> SOURCE TEXT
--------------------------------------------------

Kyle Segebart (born June 22, 1987 in Winter Haven, Florida) is an American soccer player who is currently as assistant coach with the western Washington Vikings

Career

Youth and Amateur
Segebart grew up in Dayton, Ohio, attended Northmont High School, and played club soccer for CGSA Strikers, Dayton Galaxies and Ohio Elite SA, before beginning his college soccer career at University of Rio Grande. He transferred to Cedarville University prior to his sophomore year, and played three seasons for the Yellowjackets. He appeared in 17 matches with 15 starts during his first season at Cedarville, and was voted to the All-AMC South Division Second Team, before finishing his college career at Shorter University.

During his college years Segebart also played extensively in the USL Premier Development League, for Cascade Surge, Mississippi Brilla and the Cincinnati Kings.

--------------------------------------------------

> MATERIAL

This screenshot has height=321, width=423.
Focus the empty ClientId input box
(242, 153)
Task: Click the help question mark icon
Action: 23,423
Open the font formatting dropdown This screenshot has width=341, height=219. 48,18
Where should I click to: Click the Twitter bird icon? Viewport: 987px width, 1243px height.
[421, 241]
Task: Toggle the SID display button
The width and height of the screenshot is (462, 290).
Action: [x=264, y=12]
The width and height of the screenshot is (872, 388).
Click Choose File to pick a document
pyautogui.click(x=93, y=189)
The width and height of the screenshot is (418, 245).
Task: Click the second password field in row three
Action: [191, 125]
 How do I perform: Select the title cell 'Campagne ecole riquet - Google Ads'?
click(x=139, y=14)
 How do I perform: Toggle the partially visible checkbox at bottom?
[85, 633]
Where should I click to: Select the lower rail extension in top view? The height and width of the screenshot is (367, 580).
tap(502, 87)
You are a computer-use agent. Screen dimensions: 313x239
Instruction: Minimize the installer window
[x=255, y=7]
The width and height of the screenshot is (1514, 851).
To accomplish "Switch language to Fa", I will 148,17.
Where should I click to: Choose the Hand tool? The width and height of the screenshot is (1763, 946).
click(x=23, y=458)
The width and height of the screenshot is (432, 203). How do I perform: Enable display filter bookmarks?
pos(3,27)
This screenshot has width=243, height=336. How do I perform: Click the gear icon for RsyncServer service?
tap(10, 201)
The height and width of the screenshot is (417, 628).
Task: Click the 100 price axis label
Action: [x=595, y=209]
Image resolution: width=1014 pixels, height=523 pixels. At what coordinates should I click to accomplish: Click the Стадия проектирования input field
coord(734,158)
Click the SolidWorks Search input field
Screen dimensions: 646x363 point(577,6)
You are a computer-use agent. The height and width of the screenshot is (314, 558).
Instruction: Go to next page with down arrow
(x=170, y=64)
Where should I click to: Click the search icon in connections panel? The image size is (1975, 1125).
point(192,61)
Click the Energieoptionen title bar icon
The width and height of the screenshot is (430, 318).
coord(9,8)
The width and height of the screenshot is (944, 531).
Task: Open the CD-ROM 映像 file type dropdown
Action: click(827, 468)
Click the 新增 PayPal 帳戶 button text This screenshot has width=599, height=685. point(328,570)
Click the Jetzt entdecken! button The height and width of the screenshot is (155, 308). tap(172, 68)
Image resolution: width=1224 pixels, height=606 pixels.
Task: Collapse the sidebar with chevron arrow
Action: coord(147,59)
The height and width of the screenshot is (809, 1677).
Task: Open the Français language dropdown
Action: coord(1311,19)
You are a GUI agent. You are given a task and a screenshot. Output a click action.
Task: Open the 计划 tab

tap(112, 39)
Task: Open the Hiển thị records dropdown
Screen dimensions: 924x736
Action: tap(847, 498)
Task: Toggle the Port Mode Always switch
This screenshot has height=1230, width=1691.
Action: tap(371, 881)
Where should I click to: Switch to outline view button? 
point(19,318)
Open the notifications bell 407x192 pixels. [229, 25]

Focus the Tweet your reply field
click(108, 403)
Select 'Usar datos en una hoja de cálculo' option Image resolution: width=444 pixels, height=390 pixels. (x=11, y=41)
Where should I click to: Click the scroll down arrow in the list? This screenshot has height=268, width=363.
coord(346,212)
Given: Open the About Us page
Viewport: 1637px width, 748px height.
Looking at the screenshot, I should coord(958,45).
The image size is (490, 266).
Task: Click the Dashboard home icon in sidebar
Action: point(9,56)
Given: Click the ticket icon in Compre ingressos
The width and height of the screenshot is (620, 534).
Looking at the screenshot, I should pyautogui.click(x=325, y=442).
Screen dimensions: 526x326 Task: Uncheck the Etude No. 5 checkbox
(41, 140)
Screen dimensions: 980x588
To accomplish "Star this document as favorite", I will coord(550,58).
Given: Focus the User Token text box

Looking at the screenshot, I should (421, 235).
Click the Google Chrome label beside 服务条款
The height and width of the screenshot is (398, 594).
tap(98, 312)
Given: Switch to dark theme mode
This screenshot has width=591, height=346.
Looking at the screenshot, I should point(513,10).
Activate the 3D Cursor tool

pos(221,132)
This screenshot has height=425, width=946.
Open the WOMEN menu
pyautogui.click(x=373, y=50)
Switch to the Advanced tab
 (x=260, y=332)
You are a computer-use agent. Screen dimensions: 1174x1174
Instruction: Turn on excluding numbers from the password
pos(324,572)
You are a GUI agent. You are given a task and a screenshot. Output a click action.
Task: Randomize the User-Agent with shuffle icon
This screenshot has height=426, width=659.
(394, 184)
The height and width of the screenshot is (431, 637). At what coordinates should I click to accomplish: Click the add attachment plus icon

--------------------------------------------------

> GOALS
1. Name every college or university that the Segebart biography says he attended or played for.
2. From the Segebart biography, quote the passage from "Youth and Amateur" up to and including "at Shorter University.".
3. Decide whether each statement agrees with the Segebart biography, answering yes or no and quoting the words that settle it: (a) Segebart attended Northmont High School. (b) Segebart played four seasons for the Yellowjackets. (c) During his first season at Cedarville, Segebart appeared in 17 matches.

> TASK-BY-TASK SOLUTIONS
1. University of Rio Grande, Cedarville University, Shorter University

2.
Youth and Amateur
Segebart grew up in Dayton, Ohio, attended Northmont High School, and played club soccer for CGSA Strikers, Dayton Galaxies and Ohio Elite SA, before beginning his college soccer career at University of Rio Grande. He transferred to Cedarville University prior to his sophomore year, and played three seasons for the Yellowjackets. He appeared in 17 matches with 15 starts during his first season at Cedarville, and was voted to the All-AMC South Division Second Team, before finishing his college career at Shorter University.

3.
(a) Yes: "attended Northmont High School"
(b) No: "played three seasons for the Yellowjackets"
(c) Yes: "He appeared in 17 matches with 15 starts during his first season at Cedarville"